Pool3D

Description

Info

Parent class: Module

Derived classes: MaxPool3D, AvgPool3D

General information

This module implements an abstract class of three-dimensional pooling.

Pooling is the process of nonlinear compaction of the initial tensor by applying a given mathematical operation (averaging or choosing a maximum value) to the subtensors of the initial tensor. Thus, each element of the output tensor will be the result of the selected operation on the corresponding subtensor.

As a result of applying the pooling operation without using special techniques, the dimension of the maps of the output tensor is smaller than the dimension of the maps of the original one.

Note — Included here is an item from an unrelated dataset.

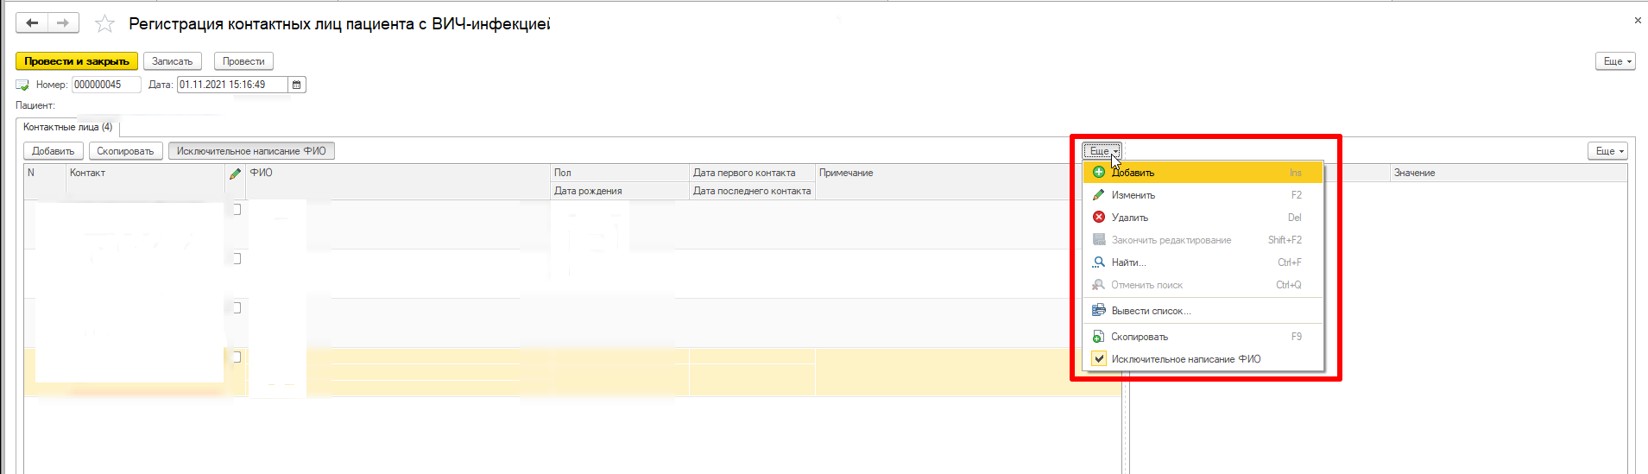Switch to Контактные лица (4) tab
Image resolution: width=1648 pixels, height=474 pixels.
(67, 127)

For the input tensor of shape (N, C, D_{in}, H_{in}, W_{in}) and the output tensor of shape (N, C, D_{out}, H_{out}, W_{out}) the operation is performed as follows (we consider the i-th element of the batch and the j-th map):

out(N_i, C_j, d, h, w) = OP(input(N_i, C_j, stride_d \times d + t, stride_h \times h + m, stride_w \times w + n))

where

N - batch size;
C - number of maps in the tensor;
H - map size in height;
W - map size in width; stride_d, stride_h, stride_w - pooling stride along the map depth, height and width, respectively;
OP - operation of averaging \frac{1}{k_dk_hk_w}\sum_{t=0}^{k_d-1}\sum_{m=0}^{k_h-1}\sum_{n=0}^{k_w-1} or choosing a maximum value \max\limits_{t=0..k_d-1}\max\limits_{m=0..k_h-1}\max\limits_{n=0..k_w-1};
k_d, k_h, k_w - size of the pooling kernel in depth, height and width, respectively.

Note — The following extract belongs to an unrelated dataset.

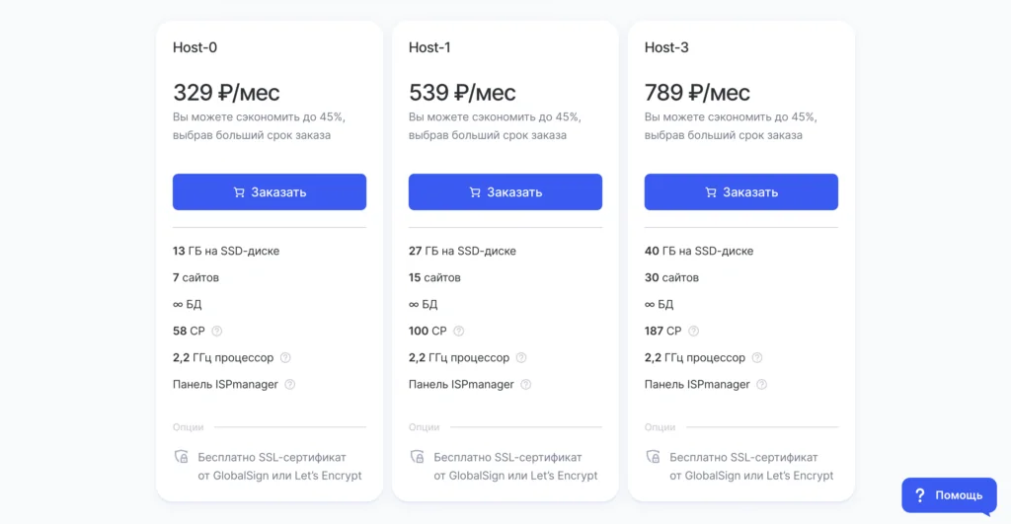Order the Host-1 plan for 539 ₽/мес

[x=506, y=192]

The pooling layer often alternates with convolution layers (see ConvND). Pooling, as was mentioned above, conducts nonlinear compaction of feature maps. This implies the following: if during the previous convolution operation a certain set of features was revealed, then a less detailed map is suitable for further processing; the number of calculations will decrease, and the accuracy of the model will not change significantly. Another positive effect of the operation is a decrease in the likelihood of overfitting the model: the model is trained on more abstract representations of objects.

Operation parameters


Pooling type


Pooling type implies a mathematical operation that is applied to the current subtensor. Traditionally, these mathematical operations are calculating the average value and calculating the maximum value.


Kernel size size


The size of the pooling kernel is the size of the subtensor that will be the subject of the selected operation. As a rule, three-dimensional pooling kernels are selected cubic.


Pooling stride stride


The pooling stride determines how far the pooling kernel moves each step before interacting with the subset of the map elements. A stride of one means that the kernel slides continuously and does not skip elements. A stride of two means that the kernel skips every other element of the map. This feature helps to reduce the number of calculations and the dimension of the output tensor, working with the same source data.


Padding pad


The padding parameter determines the number of additional layers of elements along the perimeter of the initial input tensor, filled with values according to certain rules. This makes it possible to avoid the loss of boundary elements of maps given the certain sets of other parameters.

The final formula for calculating the size of the output tensor during three-dimensional pooling:

\begin{equation} D_{out} = \frac{D_{in} + 2 \times pad_d - kernel_d}{stride_d} + 1 \end{equation}

\begin{equation} H_{out} = \frac{H_{in} + 2 \times pad_h - kernel_h}{stride_h} + 1 \end{equation}

\begin{equation} W_{out} = \frac{W_{in} + 2 \times pad_w - kernel_w}{stride_w} + 1 \end{equation}

Additional sources

Additional links for reference:

Initializing

def __init__(self, size=2, stride=2, pad=0, name=None):

Parameters

Parameter Allowed types Description Default
size int Kernel size 2
stride int Kernel size 2
pad int Map padding 0
name str Layer name None

Explanations

See derived classes.